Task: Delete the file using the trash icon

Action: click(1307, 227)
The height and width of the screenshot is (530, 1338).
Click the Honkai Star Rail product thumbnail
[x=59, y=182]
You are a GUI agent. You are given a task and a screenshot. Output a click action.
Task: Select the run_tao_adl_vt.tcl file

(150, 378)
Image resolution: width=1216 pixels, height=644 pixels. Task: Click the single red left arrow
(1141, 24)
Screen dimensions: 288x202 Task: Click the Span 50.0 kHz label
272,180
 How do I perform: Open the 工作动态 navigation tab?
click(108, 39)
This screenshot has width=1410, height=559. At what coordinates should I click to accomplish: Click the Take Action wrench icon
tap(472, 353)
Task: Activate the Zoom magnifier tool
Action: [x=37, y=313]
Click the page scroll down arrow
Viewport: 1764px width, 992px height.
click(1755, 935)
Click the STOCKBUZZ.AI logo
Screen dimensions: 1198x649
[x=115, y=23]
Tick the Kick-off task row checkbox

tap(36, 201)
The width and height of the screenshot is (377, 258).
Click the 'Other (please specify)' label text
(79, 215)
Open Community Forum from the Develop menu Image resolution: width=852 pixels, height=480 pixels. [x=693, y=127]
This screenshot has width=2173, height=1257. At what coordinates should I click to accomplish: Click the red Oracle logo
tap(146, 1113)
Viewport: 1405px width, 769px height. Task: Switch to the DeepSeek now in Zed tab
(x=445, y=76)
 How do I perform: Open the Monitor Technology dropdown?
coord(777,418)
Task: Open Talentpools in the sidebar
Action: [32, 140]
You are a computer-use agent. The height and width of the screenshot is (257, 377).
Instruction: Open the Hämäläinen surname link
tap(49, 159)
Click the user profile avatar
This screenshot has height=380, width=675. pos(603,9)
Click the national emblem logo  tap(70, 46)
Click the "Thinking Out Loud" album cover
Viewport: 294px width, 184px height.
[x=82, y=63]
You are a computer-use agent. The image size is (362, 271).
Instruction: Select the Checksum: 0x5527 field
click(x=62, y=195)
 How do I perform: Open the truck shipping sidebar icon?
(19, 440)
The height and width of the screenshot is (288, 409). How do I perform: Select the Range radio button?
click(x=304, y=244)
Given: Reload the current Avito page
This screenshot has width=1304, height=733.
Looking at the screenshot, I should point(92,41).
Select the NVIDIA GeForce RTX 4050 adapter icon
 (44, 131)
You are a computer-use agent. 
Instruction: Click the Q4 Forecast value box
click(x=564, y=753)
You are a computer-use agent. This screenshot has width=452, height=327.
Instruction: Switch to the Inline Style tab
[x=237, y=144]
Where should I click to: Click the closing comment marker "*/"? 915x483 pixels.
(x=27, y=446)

▶ Exercise details: Find every line in the material above that contains the word "Viewport", and copy each of those lines.

▶ Result:
Viewport: 1764px width, 992px height.
Viewport: 1405px width, 769px height. Task: Switch to the DeepSeek now in Zed tab
Viewport: 294px width, 184px height.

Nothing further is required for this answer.